• ТЕКСТОВЫЙ БЛОК
□ □ □ □ □

Тысячи три лет тому назад по берегам Эгейского моря бродил певец — сказитель Гомер. О нем самом мы не знаем ничего сколько-нибудь достоверного, кроме, пожалуй, того, что никаким саном он облачен не был, должностей не занимал и все свое достоянье носил на себе.
Через полторы тысячи лет, — на середине расстояния по времени между Гомером и нами, — когда изменились не только общественные уклады и явились новые государства, но когда были похоронены и старые боги, воспетые Гомером, пожар погубил государственное книгохранилище Византии. Историк-современник счел необходимым особо упомянуть о гибели в огне Гомеровых поэм, написанных на цельной коже гигантской змеи.
Сегодня только специалист по древней истории назовет общественный строй, при котором жил Гомер. И не так уж многие из нас способны увлечься чтеньем «Илиады» и «Одиссеи». Но каждый знает — коль выдернуть Гомера из фундамента нашей культуры, все здание даст трещину от низа до верха.
А кто назовет имена правящих, имена и дела тех великих, могущественных, богатых, кто в годы жизни Гомера распоряжался сталью и золотом и кто мог бы по случайной прихоти раздавить поэта, как муравья? Никто!..
Ржавеет золото, и истлевает сталь.
Крошится мрамор, к смерти все готово.
Всего прочнее на земле печаль,
И долговечней — Царственное Слово…
(А. Ахматова)
Мы не знаем имени русского, сотворившего «Слово о полку Игореве». Но как странно и необратимо потускнело б наше прошлое — и мы вместе с ним! — не скажи он своего «Слова».
Мы ничего не знаем о поэте, сложившем миф об Орфее-певце, на звуки голоса которого из лесов выходили хищные звери и ласкались к нему. Но как близок и понятен этот поэт всем, знавшим нашего русского Орфея!
Вечером двенадцатого апреля 1938 года замечательная французская актриса Сорель, упав на колени, обратилась со сцены к зрителям:
— Сегодня мы потеряли величайшего артиста нашей эпохи!
Восемнадцатого апреля было необычайно холодно для Парижа. Шел второй день католической пасхи, когда парижане привыкли покидать город. Но тысячи, тысячи и тысячи их с утра собирались и на авеню Эйлау, у квартиры усопшего, и на улице Дарю — к зданию русской церкви, и у Большой Оперы, и на кладбище Батиньоль.
Гроб выносят Борис Шаляпин, сын покойного, И. Мозжухин, Г. Хмара, С. Лифарь… Цветы из теплиц и скромные букетики. Венки от министров, от обществ, и просто. На лентах: «Величайшему артисту века», «Национальной русской славе», «Русскому гению»… И другое, подобное.
Море обнаженных голов под ледяным ветром. Из храма звучит напутствие: «За все то духовное наследие, что он нам оставил, за прославление русского имени — за все это низкий ему поклон от всех нас и вечная молитвенная память».

□ □ □ □ □

• ФРАГМЕНТЫ ДАННЫХ
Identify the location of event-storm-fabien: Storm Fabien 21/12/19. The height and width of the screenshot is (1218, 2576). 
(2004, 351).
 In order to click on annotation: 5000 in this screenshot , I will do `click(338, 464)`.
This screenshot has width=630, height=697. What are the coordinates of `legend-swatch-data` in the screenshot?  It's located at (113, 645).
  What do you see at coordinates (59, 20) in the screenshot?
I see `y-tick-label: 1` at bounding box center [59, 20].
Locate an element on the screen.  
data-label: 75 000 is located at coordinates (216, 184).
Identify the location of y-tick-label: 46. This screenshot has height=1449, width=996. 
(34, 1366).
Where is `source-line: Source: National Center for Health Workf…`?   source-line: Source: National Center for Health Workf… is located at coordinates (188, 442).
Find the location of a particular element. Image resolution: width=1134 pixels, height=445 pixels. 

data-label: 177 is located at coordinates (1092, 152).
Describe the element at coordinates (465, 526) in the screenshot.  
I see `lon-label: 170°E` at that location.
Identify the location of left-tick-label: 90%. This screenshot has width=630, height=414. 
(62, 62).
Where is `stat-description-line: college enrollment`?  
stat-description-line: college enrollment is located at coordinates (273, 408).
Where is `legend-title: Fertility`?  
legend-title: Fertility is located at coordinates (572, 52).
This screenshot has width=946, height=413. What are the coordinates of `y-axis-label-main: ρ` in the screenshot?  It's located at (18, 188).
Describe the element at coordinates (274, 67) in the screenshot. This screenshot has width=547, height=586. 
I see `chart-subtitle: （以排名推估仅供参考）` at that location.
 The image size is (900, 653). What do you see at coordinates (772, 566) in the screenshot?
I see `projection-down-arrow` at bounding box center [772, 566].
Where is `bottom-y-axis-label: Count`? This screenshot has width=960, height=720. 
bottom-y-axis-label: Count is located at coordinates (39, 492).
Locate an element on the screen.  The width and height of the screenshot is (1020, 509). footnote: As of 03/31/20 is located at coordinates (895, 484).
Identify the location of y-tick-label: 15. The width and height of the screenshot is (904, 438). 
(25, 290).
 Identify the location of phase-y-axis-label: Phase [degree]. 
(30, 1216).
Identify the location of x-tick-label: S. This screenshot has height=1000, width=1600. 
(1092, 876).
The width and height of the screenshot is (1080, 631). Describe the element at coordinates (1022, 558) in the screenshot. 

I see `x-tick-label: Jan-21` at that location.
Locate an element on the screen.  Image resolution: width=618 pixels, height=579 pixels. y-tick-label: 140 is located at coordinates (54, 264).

□ □ □ □ □

• ЗАДАНИЯ
[a] Перечислите все места в Париже, где, согласно фрагменту о Гомере, 18 апреля собирались тысячи парижан.
[b] Ответьте по фрагменту о Гомере на каждый вопрос отдельной строкой, сохранив пометки:
(i) На чем, по словам историка-современника, были написаны Гомеровы поэмы, сгоревшие в книгохранилище Византии?
(ii) Какой день католической пасхи приходился на восемнадцатое апреля?
(iii) Какие слова произнесла со сцены актриса Сорель вечером двенадцатого апреля 1938 года?
[c] Напишите продолжение фрагмента о Гомере, начиная сразу после его последнего предложения.

• ОТВЕТЫ
[a] Авеню Эйлау у квартиры усопшего, улица Дарю у здания русской церкви, Большая Опера, кладбище Батиньоль.

[b]
(i) На цельной коже гигантской змеи.
(ii) Второй день.
(iii) «Сегодня мы потеряли величайшего артиста нашей эпохи!»

[c]
В центре Парижа все движение остановлено. На тротуарах шпалеры людей с обнаженными головами в молчании провожают глазами погребальное шествие. У здания Большой Оперы ждет весь культурный Париж. Открывают двери колесницы, и два русских соединенных хора исполняют трижды «Вечную память».
На кладбище место было выбрано им самим. В открытую могилу его жена и дети бросают горсти сбереженной в семье псковской земли. За ними никому не известные русские люди идут и идут длинной чередой. И каждый делится с ним припасенным для себя, отсыпая в могилу из раскрытого мешочка долю священной для него и для нас родной земли. Речи сквозь слезы. И слезы без речей… Духовное наследие. Царственное Слово.
Нашей так часто поспешно-жестокой, так слишком часто грубой и беспощадной технике да простится немалое за то, что она почти сохранила, а кусочками и вполне сберегла Слово Федора Ивановича Шаляпина. Но что он сам рассказывал о себе и хотел сказать о своем Слове обычными, простыми, нашими словами?
Его часто задевали, ибо ему слишком завидовали иные мелкие люди, и он, обижаясь, отбивался. Его оскорбляли нагло и грубо, и он бранился. Его оскорбляли тонко — вкрадчивой лестью, — и он поддавался. Что ж, ведь он для себя самого был обыденным, обыкновенным, как все. Вспомните: «Пока не требует поэта к священной жертве Аполлон…»
Леонид Андреев писал о Шаляпине: «Здесь начинается область великой тайны — здесь господствует гений».
Сам Шаляпин вспоминает о своем первом детском ощущении от театра: «То, главным образом, было чудесно, что знакомые слова издавали незнакомый аромат».
Где это произошло? В базарном театрике он вопреки, казалось бы, всему сумел почувствовать прикосновение Искусства.
В разное время и по разному поводу он говорил:
«Само понятие о пределе в искусстве мне кажется абсурдным. В минуты величайшего торжества в такой даже роли, как Борис Годунов, я чувствую себя только на пороге каких-то таинственных и недостижимых покоев».
«В своей душе я ношу образ Мефистофеля, который мне так и не удалось воплотить. В сравнении с этим мечтаемым образом — тот, который я создаю, для меня не больше, чем зубная боль».
«…Но от цели — совершенства — я был очень далек. К цели я не переставал двигаться всю жизнь и очень искренне думаю, что она так же далека от меня теперь, как была далека тогда. Пути совершенства, как пути к звездам; они измеряются далями, человеческому уму непостижимыми».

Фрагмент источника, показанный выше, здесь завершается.